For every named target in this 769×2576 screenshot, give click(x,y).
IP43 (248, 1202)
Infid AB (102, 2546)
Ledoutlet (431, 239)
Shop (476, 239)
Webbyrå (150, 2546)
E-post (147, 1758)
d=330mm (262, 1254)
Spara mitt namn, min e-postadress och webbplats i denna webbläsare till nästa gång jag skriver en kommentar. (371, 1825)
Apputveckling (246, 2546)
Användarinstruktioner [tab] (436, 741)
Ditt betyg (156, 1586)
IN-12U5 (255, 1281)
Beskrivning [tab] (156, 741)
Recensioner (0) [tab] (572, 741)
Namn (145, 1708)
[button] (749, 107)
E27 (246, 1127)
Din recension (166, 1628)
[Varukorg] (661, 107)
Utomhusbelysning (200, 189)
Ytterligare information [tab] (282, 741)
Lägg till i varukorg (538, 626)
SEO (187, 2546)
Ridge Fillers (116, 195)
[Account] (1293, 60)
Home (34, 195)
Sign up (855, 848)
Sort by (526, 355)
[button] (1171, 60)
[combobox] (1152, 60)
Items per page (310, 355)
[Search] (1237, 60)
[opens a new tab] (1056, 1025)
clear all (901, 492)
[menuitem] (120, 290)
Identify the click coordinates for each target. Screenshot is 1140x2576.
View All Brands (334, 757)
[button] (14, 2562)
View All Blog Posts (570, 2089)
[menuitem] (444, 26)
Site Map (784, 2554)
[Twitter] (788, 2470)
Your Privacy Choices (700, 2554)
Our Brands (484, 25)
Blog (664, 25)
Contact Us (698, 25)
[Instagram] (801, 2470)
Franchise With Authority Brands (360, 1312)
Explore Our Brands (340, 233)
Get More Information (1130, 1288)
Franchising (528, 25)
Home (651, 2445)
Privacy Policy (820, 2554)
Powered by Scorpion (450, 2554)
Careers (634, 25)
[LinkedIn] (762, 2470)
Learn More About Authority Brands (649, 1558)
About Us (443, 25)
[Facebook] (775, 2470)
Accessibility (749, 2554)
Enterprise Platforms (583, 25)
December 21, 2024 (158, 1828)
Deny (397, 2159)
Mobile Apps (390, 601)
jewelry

================================

▶ ACTIVITY
Find where the line with "[Varukorg] (661, 107)" sits in the material above, then copy exactly from it through the line with "[Search] (1237, 60)". Add no other line.

▶ RESULT OF THIS TASK
[Varukorg] (661, 107)
Utomhusbelysning (200, 189)
Ytterligare information [tab] (282, 741)
Lägg till i varukorg (538, 626)
SEO (187, 2546)
Ridge Fillers (116, 195)
[Account] (1293, 60)
Home (34, 195)
Sign up (855, 848)
Sort by (526, 355)
[button] (1171, 60)
[combobox] (1152, 60)
Items per page (310, 355)
[Search] (1237, 60)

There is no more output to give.